**PROVIDED DATA**

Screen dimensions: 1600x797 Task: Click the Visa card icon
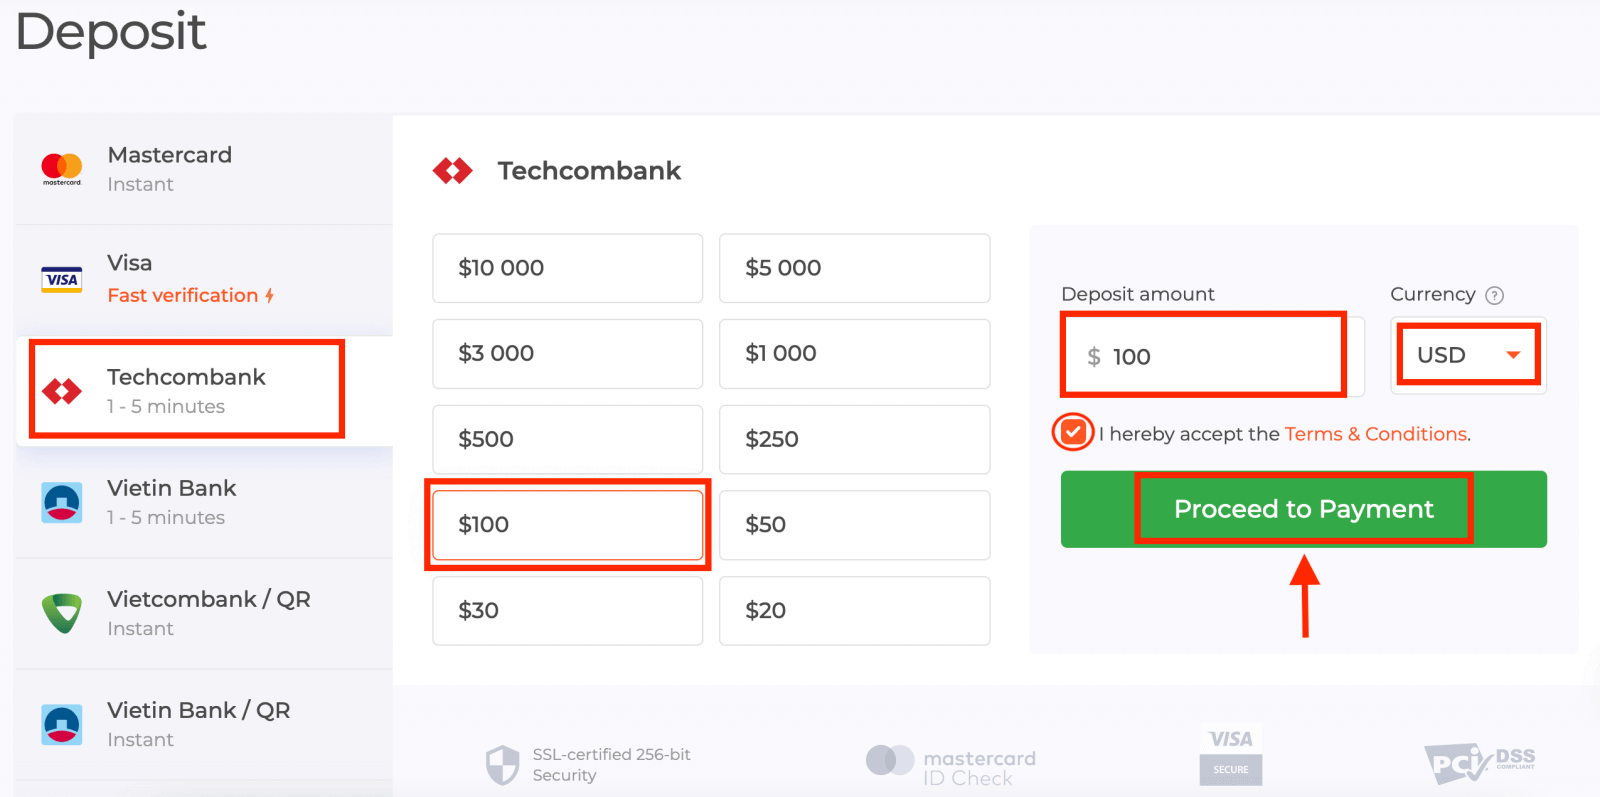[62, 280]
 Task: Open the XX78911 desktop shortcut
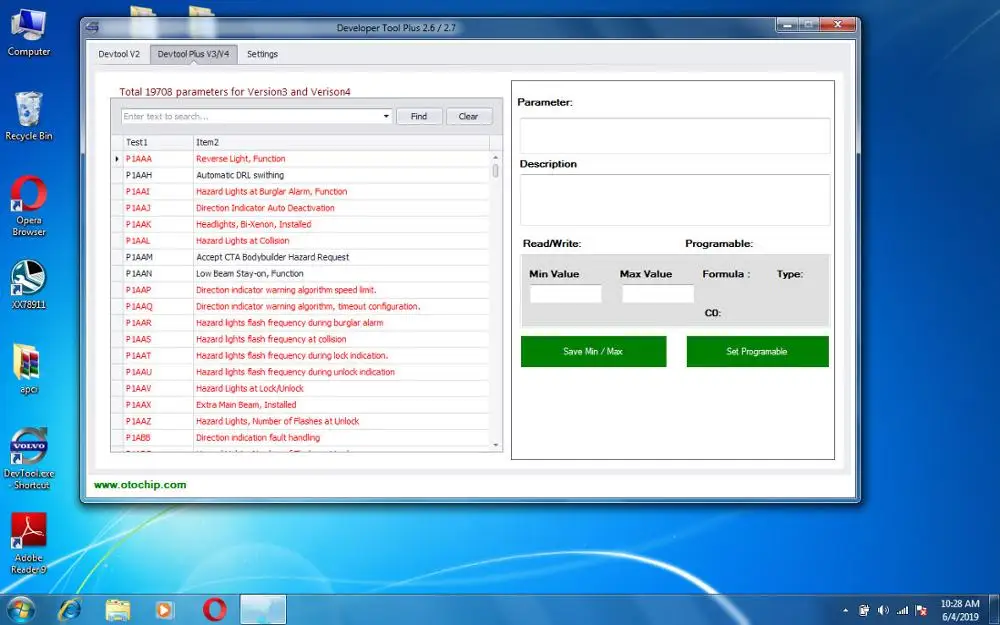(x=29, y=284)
---
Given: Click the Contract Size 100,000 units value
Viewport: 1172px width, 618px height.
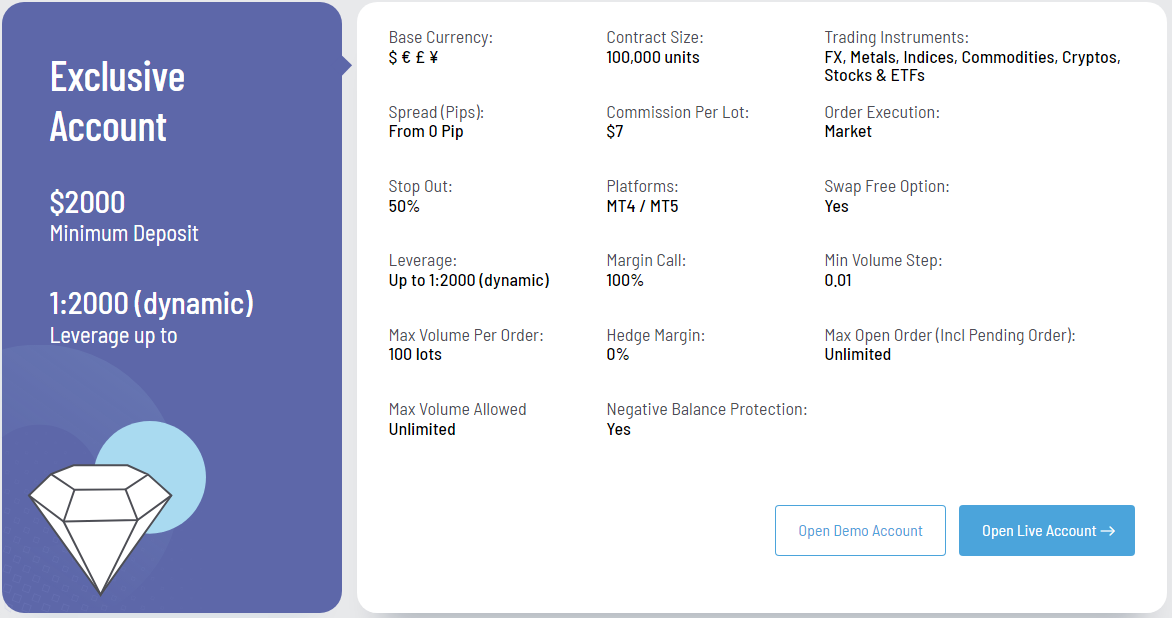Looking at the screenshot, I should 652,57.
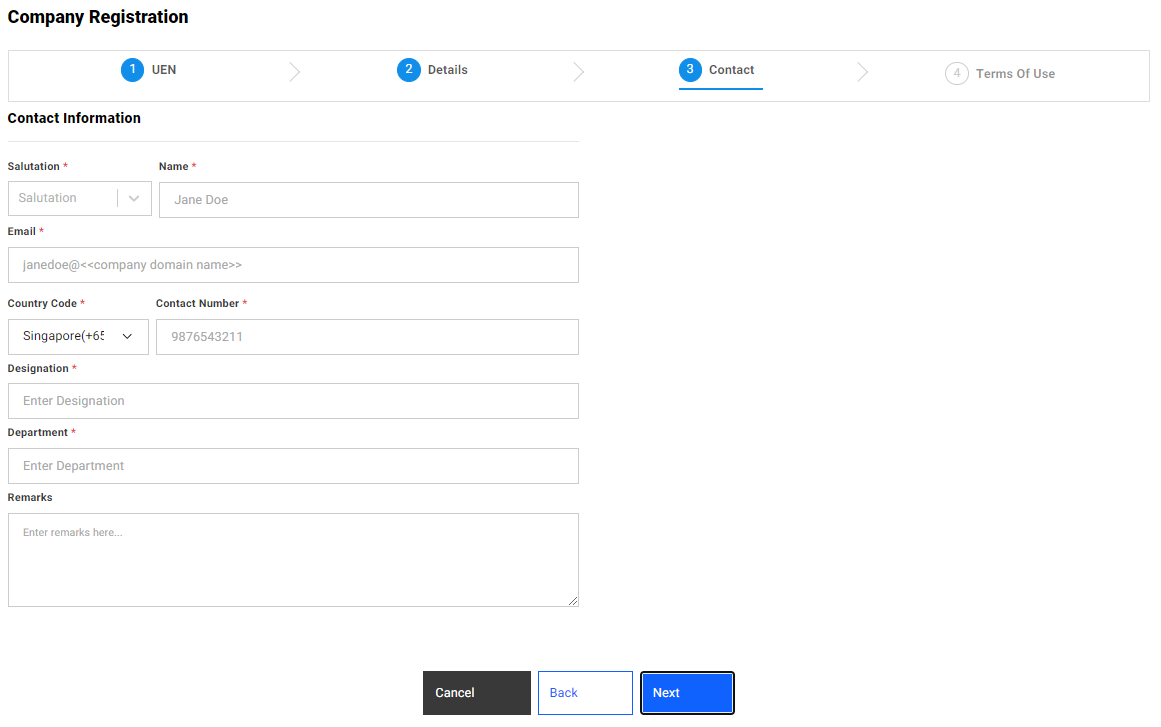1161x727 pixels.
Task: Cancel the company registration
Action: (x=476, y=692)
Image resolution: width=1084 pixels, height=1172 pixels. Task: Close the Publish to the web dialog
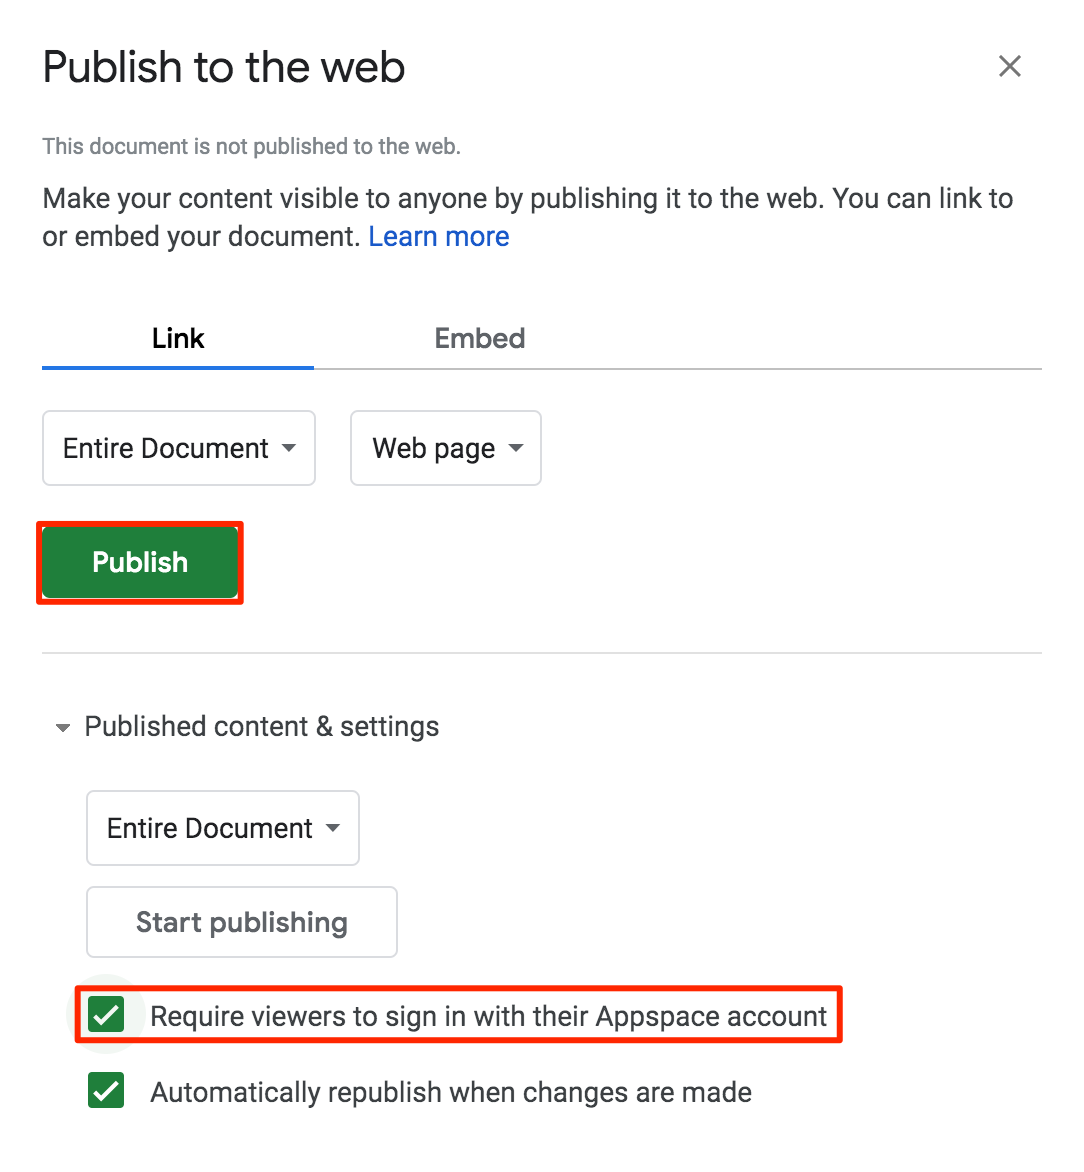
---
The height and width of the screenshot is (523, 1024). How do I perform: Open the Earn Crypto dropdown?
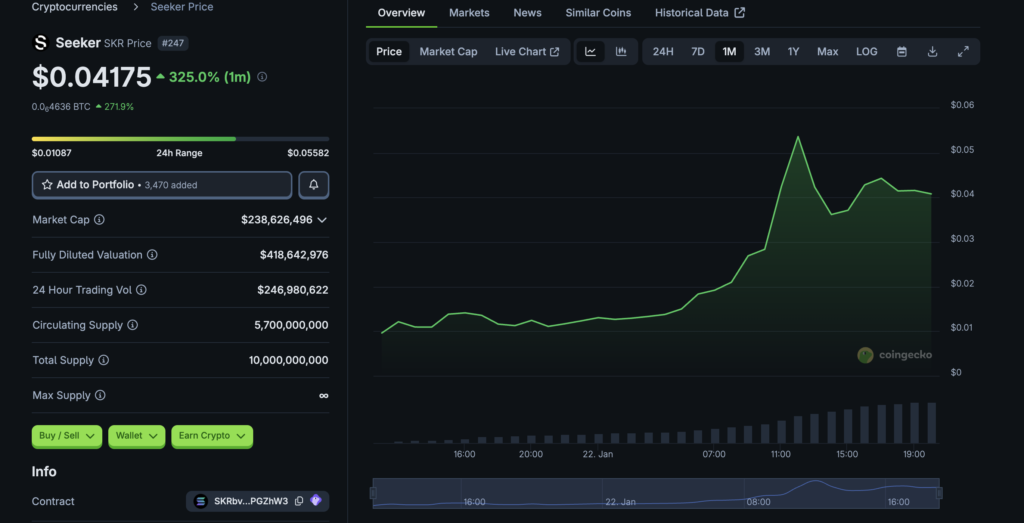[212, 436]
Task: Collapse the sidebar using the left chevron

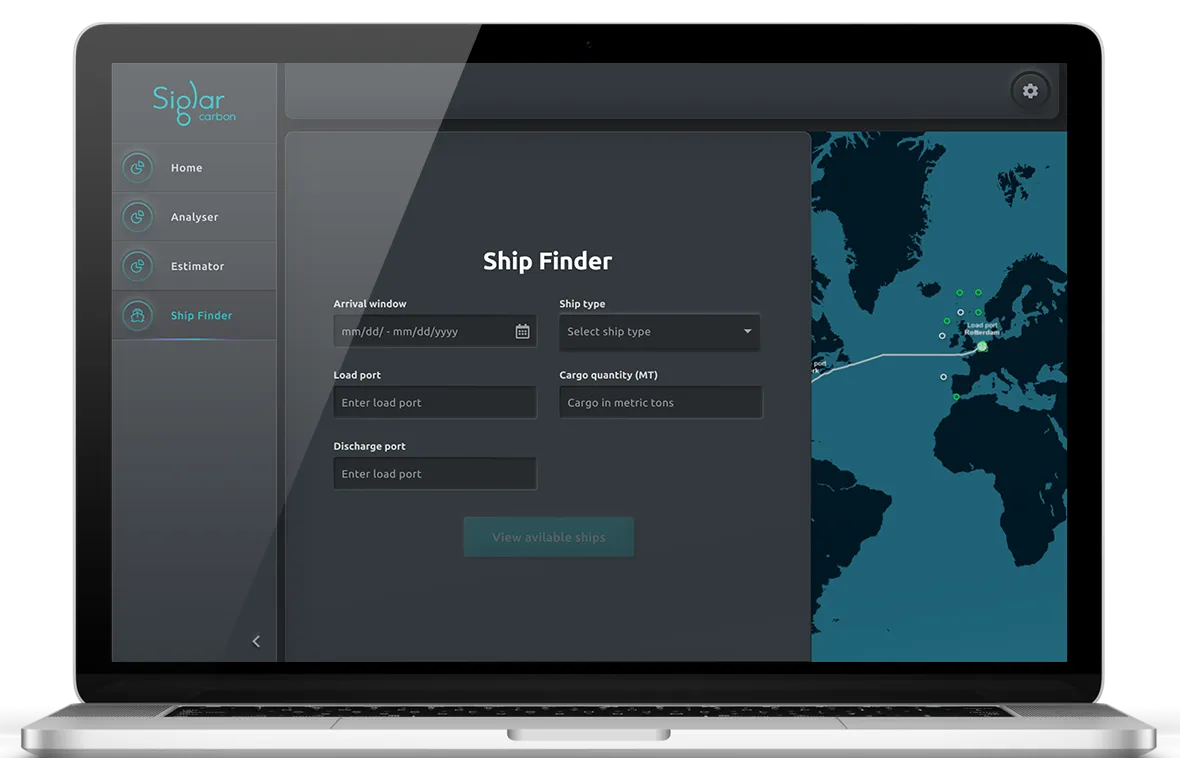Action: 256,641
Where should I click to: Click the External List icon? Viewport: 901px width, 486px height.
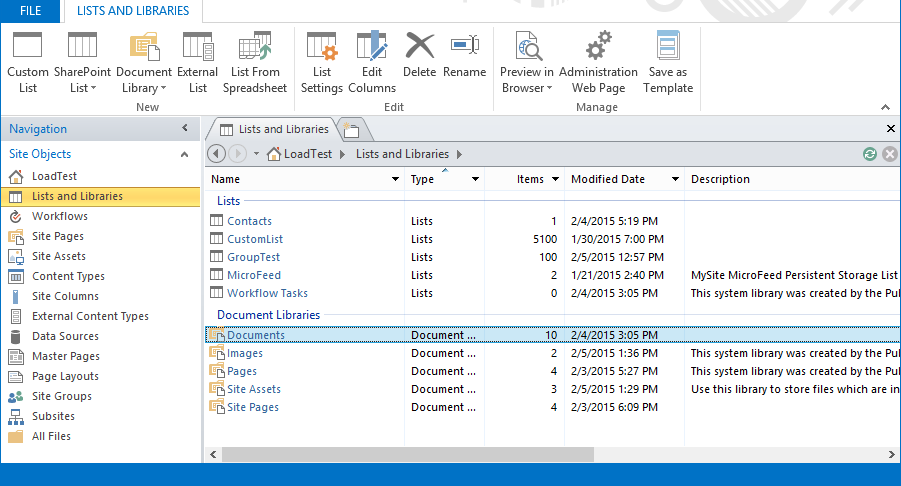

**YOUR ASSIGNMENT**
Leaving out the pictures, please output the lines in the entries above from the one with "Task: Collapse the" through the one with "Where should I", exactly as they are.

**ANSWER BOX**
Task: Collapse the sidebar using the left chevron

Action: 256,641
Where should I click to: Click the External List icon? Viewport: 901px width, 486px height.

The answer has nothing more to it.